The ultrastructure of mycobacterial biofilms has also been studied with different methodologies. Confocal laser scanning microscopy (CLSM) combined with two fluorescent dyes, Nile Red© (Sigma-Aldrich Co., St. Louis, MO, USA) and LIVE/DEAD BacLight© (Invitrogen, USA), has been used to analyze the phenotypic characteristics of biofilms formed by some RGM (growth rate, percentage of covered surface, percentage of live/dead bacteria, and autofluorescence), showing differences between species (Muñoz-Egea et al., 2013). In this study, Muñoz-Egea et al. showed that maximum thickness for Mycobacterium fortuitum and Mycobacterium chelonae biofilm was detected at 72 h, but other non-pigmented RGM reach maximum thickness at 96 h. M. chelonae covered a smaller surface area than Mycobacterium abscessus, but a greater area than M. fortuitum and Mycobacterium mageritense (Muñoz-Egea et al., 2013). Interestingly, autofluorescence, which has been found among different mycobacterial species (Patino et al., 2008), can be detected not only in sessile bacteria but also in the extracellular matrix. Patino et al. speculate that coenzyme F420 could be involved in this phenomenon. This molecule may be secreted by the bacterial components of the biofilm, and is thus detectable in extracellular matrix using CLSM (Patino et al., 2008; Joshi et al., 2013; Muñoz-Egea et al., 2013).
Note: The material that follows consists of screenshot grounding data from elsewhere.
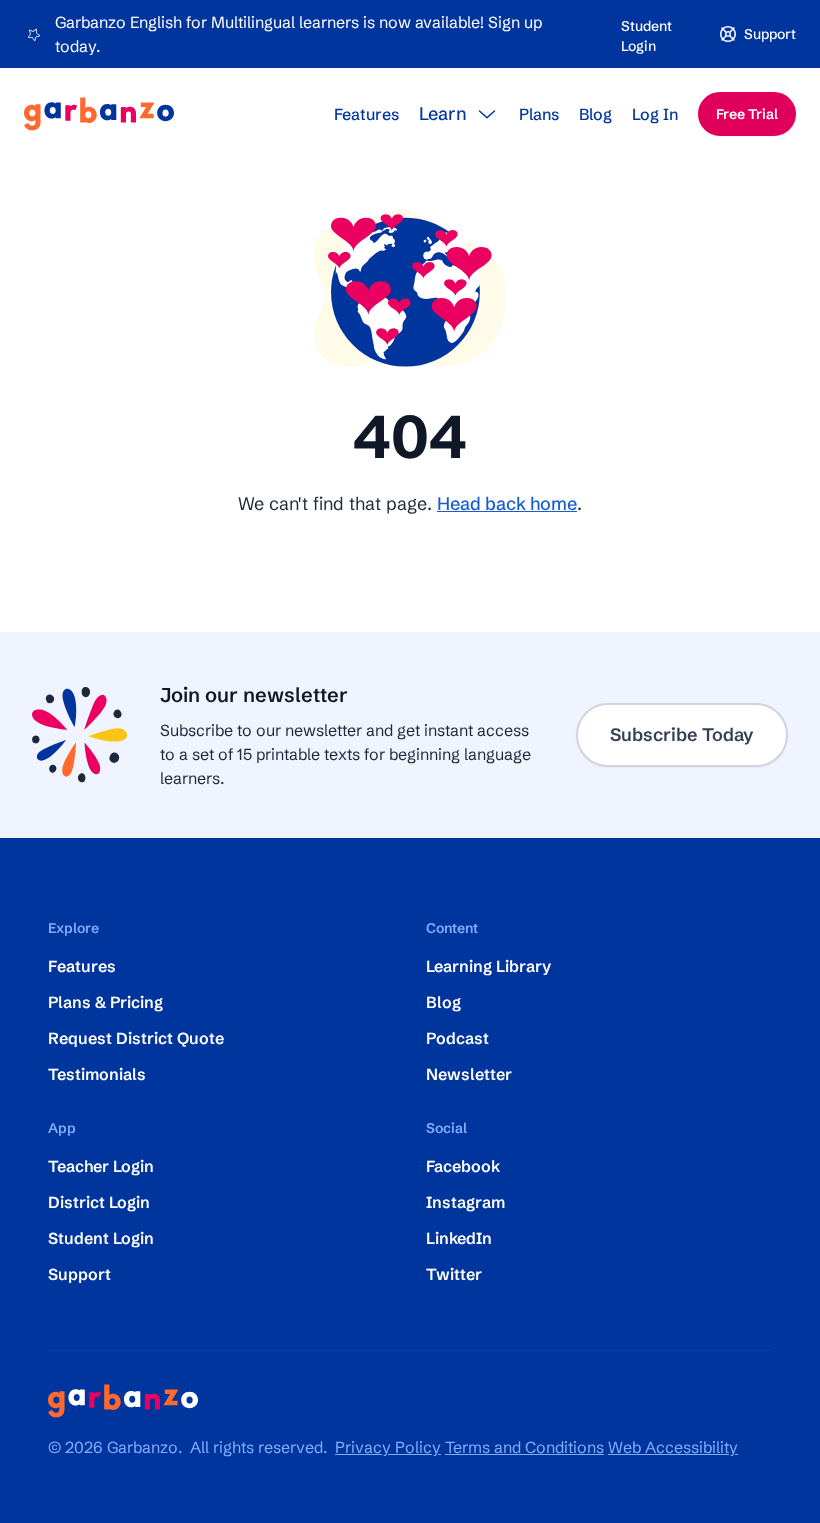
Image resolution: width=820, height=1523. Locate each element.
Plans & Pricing (105, 1002)
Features (366, 114)
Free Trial (747, 114)
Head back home (507, 503)
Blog (595, 114)
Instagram (465, 1202)
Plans (539, 114)
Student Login (646, 36)
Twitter (454, 1274)
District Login (99, 1202)
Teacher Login (101, 1166)
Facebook (463, 1166)
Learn (443, 113)
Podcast (457, 1038)
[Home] (99, 114)
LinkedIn (459, 1238)
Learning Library (488, 966)
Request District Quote (136, 1038)
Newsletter (469, 1074)
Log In (655, 114)
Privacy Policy (388, 1447)
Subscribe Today (682, 734)
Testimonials (97, 1074)
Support (79, 1274)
Growth characteristics also differ between Mycobacterium species. M. chelonae forms a biofilm that grows vertically, while M. fortuitum covers the entire surface with a thinner growth. Extensive cording is observed in the cases of M. abscessus and M. chelonae (Muñoz-Egea et al., 2013). Cording is associated with pathogenicity (Williams et al., 2009; Muñoz-Egea et al., 2013), and the deletion of a dehydratase gene that affects cording made M. abscessus strains avirulent (Halloum et al., 2016). Cording has long been considered an important property of M. tuberculosis strains, and contributes to the pathogenesis of tuberculosis (Maya-Hoyos et al., 2015). The implications of cording and biofilm development by M. tuberculosis are still being investigated (Caceres et al., 2013).
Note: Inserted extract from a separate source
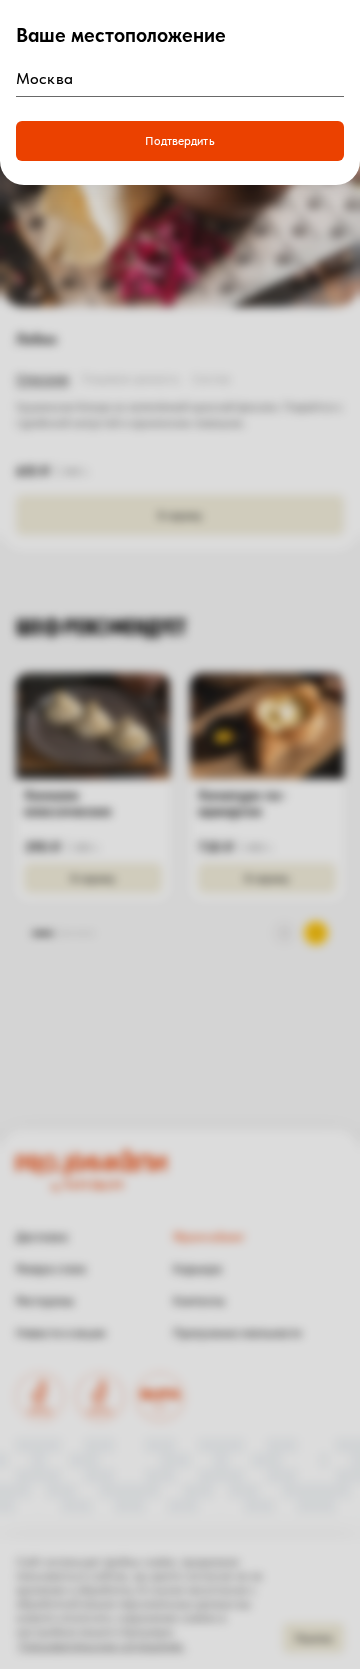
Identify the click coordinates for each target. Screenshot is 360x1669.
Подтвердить (179, 141)
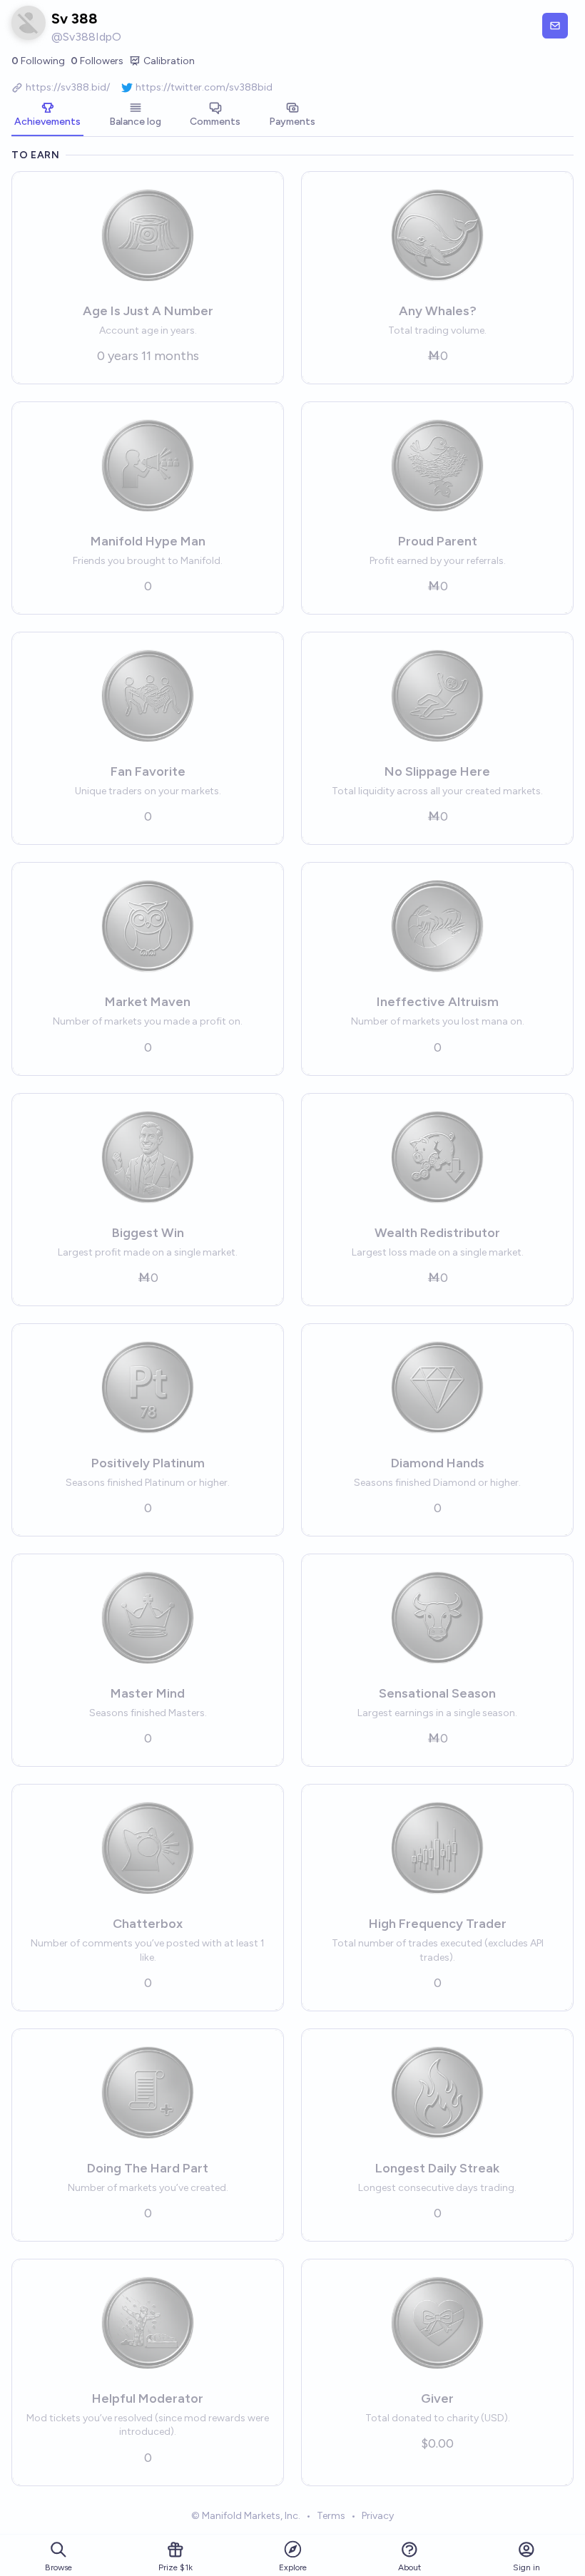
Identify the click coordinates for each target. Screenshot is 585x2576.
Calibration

Mycobacterial Biofilms in the Environment

The ability of mycobacteria to live in biofilms confers these organisms many advantages over the planktonic form of growth, including, for example, resistance to environmental aggressions, and mycobacteria that grow in biofilms appear to be related to environmental sources (Schulze-Robbecke and Fischeder, 1989; Schulze-Robbecke et al., 1992; Schulze-Robbecke, 1993). Many reports of environmental studies have demonstrated the presence of these mycobacteria, especially in water systems (Falkinham, 2002, 2009). Other studies have shown the role of these reservoirs in the development of outbreaks caused by these organisms, including infections secondary to cosmetic interventions, medical procedures, and others (Meyers et al., 2002; Winthrop et al., 2002; Vijayaraghavan et al., 2006; van Ingen et al., 2009; Kennedy et al., 2012; El Helou et al., 2013b; Walker et al., 2017). Recently, Mycobacterium chimaera has emerged as an important nosocomial pathogen associated with contamination of heater-cooler units for cardiac surgery throughout the world (Kohler et al., 2015), and special decontamination measures have been necessary to remove mycobacterial biofilms from these devices (Garvey et al., 2016, 2017). In this respect, it is important to take into account that sessile mycobacteria show greater resistance to disinfectants than planktonic species. One report even described NTM detected in the bottom of a glutaraldehyde solution tray (Vijayaraghavan et al., 2006).

It has recently postulated that rising numbers of NTM isolated from clinical samples could be related to changes in disinfectants used in plumbing systems, in particular, the switch from chlorine to chloramine in water systems in the USA (Falkinham, 2016). Unexplained changes in the numbers of isolates have also been described (Esteban et al., 2007), so it seems likely that many questions regarding the ecology of these organisms remain to be clarified.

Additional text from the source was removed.